Certificate test passed, but going to the site said cert invalid on a .earth site


#1

Please fill out the fields below so we can help you better. Note: you must provide your domain name to get help. Domain names for issued certificates are all made public in Certificate Transparency logs (e.g. https://crt.sh/?q=example.com), so withholding your domain name here does not increase secrecy, but only makes it harder for us to provide help.

My domain is: satpaq.earth

I ran this command: sudo certbot --apache -d satpaq.earth

It produced this output: it completed successfully like other sites I have set up before

My web server is (include version): Apache 2.4.18

The operating system my web server runs on is (include version): Ubuntu 16.04

My hosting provider, if applicable, is:

I can login to a root shell on my machine (yes or no, or I don’t know): Yes

I’m using a control panel to manage my site (no, or provide the name and version of the control panel): No

Notes:

I have successfully set this up on several other machines, but am having problems specifically with a .earth domain. After the install completed successfully I ran the verification test (https://www.ssllabs.com/ssltest/analyze.html?d=satpaq.earth&latest) and that passes, but when visiting the site it says that the certificate is invalid. In troubleshooting I removed and reinstalled certbot, but hit the domain limit so it is currently down. I wanted to ask if ‘.earth’ is fully supported as I am running out of other possible reasons this is not working.

Thanks,
-David


#2

Hi @dcooper

you have created a lot of certificates

https://crt.sh/?q=satpaq.earth

5 Precertificates -> then this hits the limit.

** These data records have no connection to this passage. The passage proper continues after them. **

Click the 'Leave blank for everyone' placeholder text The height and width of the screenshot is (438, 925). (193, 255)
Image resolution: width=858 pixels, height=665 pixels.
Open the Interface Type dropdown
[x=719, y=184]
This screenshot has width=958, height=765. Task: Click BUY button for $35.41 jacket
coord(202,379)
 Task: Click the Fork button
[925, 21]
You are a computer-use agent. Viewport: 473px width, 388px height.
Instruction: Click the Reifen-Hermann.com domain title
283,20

But: Your local configuration is wrong:

http://satpaq.earth:443/

shows

Forbidden

You don’t have permission to access / on this server.
Apache/2.4.18 (Ubuntu) Server at satpaq.earth Port 443

So you load HTTP - content from Port 443, not https-Content.

https://satpaq.earth/

says:

Ein Fehler ist während einer Verbindung mit satpaq.earth aufgetreten. SSL hat einen Eintrag erhalten, der die maximal erlaubte Länge überschritten hat. Fehlercode: SSL_ERROR_RX_RECORD_TOO_LONG

Your content is not the content the browser wants to establish a SSL-Connection.

Configure https / Port 443.


#3

This topic was automatically closed 30 days after the last reply. New replies are no longer allowed.